The oldest references to the use of Agave in our country go back to the pre-Columbian cultures and peoples of Mesoamèrica. Agave had myriad uses including: making beams, nails, roofs, and fences for household maintenance; it made useful threads, needles, and pins for mending and making clothes; and it was used in remedies to purify the kidneys and erase markings on the skin. Indigenous people used the Agave for these and many other purposes according to the chronicles that have survived to this day.
In the minds of pre-Columbians, such a useful and beneficial plant could only be of divine origin. According to Nahuatl spirituality, the Agave or Maguey represented the goddess Mayahuel-a divinity that possessed four hundred breasts to nurture its four hundred offspring; and the Centzon Totochtin, or divinities of drunkenness, which were an object of worship among the peoples of the Mesoamerican high plateau.
From Metl, the Nahuatl word for Agave, pre-Columbian societies obtained a ritual spirit, the Pulque, which was appreciated not only for its ceremonial character but also for its nutritional and restorative attributes. Not just anyone could enjoy Pulque; for instance only the elderly, pregnant women, the ill, those sentenced to death and, in some occasions, warriors preparing for battle drank it.
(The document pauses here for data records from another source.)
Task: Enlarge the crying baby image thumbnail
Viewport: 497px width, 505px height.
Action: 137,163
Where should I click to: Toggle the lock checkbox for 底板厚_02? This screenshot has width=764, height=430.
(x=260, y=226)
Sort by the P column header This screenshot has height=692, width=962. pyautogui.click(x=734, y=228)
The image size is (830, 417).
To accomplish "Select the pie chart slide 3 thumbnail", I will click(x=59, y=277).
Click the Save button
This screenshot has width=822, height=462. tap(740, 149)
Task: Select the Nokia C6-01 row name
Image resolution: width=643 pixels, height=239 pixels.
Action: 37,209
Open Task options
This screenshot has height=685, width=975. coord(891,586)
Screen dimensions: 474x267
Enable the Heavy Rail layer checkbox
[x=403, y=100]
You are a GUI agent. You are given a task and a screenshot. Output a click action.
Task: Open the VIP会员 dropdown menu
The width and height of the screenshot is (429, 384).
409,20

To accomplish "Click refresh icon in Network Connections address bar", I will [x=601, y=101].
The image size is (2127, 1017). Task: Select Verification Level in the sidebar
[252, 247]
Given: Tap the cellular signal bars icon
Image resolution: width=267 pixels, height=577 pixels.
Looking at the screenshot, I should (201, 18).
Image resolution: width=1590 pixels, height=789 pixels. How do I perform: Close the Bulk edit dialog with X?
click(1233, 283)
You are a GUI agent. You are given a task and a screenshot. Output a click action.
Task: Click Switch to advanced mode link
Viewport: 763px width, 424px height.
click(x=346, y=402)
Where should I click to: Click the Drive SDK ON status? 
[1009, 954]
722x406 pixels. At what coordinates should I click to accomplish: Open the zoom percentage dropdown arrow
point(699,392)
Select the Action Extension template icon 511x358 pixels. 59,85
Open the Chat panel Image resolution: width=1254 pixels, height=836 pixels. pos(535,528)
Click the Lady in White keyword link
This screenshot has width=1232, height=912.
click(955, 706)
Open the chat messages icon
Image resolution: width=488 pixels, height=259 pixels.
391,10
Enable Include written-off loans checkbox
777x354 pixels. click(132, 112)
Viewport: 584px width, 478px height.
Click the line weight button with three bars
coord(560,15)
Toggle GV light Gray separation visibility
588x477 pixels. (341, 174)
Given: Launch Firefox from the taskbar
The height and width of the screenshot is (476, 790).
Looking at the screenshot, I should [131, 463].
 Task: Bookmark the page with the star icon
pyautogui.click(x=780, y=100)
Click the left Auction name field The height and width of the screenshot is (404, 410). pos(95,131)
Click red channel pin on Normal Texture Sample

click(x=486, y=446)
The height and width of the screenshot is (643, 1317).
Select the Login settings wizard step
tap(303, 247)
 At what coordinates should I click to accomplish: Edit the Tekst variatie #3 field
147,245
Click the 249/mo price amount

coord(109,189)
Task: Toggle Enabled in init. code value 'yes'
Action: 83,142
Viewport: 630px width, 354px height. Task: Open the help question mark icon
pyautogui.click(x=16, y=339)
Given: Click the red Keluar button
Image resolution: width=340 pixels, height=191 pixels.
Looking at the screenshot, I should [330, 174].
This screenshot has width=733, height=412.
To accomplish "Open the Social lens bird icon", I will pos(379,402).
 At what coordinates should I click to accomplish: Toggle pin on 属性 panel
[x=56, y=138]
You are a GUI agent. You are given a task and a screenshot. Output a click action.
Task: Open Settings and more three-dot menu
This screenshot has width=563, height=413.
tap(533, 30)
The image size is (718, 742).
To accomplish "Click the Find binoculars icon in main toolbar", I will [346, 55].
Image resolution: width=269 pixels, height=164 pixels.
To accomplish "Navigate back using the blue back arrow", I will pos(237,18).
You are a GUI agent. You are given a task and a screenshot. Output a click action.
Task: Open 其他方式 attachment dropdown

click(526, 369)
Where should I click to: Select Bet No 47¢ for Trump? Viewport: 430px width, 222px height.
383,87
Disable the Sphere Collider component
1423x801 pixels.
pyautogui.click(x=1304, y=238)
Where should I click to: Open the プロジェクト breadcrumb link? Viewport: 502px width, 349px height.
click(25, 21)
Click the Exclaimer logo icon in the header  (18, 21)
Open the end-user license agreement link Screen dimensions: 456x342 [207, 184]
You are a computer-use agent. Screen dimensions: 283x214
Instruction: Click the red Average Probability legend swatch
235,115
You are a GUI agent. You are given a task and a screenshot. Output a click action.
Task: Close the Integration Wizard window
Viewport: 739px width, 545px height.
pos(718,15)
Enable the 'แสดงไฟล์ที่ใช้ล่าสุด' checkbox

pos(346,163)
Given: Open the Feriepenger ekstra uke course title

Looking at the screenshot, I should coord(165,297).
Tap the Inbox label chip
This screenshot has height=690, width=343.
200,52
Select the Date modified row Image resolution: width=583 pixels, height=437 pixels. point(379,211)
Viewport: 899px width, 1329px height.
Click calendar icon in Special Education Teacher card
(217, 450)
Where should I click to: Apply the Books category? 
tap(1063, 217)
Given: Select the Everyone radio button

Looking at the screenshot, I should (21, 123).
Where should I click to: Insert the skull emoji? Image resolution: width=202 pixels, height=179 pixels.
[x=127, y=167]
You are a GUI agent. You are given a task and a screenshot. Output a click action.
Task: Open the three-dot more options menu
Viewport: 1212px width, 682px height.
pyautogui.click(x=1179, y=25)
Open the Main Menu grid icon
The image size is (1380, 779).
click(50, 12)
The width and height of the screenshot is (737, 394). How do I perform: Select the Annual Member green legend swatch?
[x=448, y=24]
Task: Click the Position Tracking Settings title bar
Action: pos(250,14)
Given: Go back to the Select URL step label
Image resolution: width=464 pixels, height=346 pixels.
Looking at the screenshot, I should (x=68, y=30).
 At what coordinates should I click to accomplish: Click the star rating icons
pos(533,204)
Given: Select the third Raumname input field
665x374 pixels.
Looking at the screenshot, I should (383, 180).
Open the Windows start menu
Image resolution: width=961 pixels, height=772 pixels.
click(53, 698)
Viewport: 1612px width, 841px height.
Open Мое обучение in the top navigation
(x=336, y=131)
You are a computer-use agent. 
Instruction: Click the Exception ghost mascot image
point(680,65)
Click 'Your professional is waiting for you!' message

Let us briefly explain the methods used by ancient Mexicans to obtain spirits from the Agave. One of the most common techniques used for producing Pulque has lasted throughout the centuries. The method consisted of cutting and carving the cone of the plant so its juices would flow into an open cavity. The obtained liquid, called Aguamiel, or mead by the Spaniards, was crystalline and viscous, sweet and refreshing. The juice would undergo fermentation within a few hours, acquiring a pearly colour and alcoholic properties.
Another system used in obtaining liquid from the Agaves involved cooking the cones of the plant in underground ovens. The process resulted in a sweet juice, which, once fermented, acquired an intoxicating quality.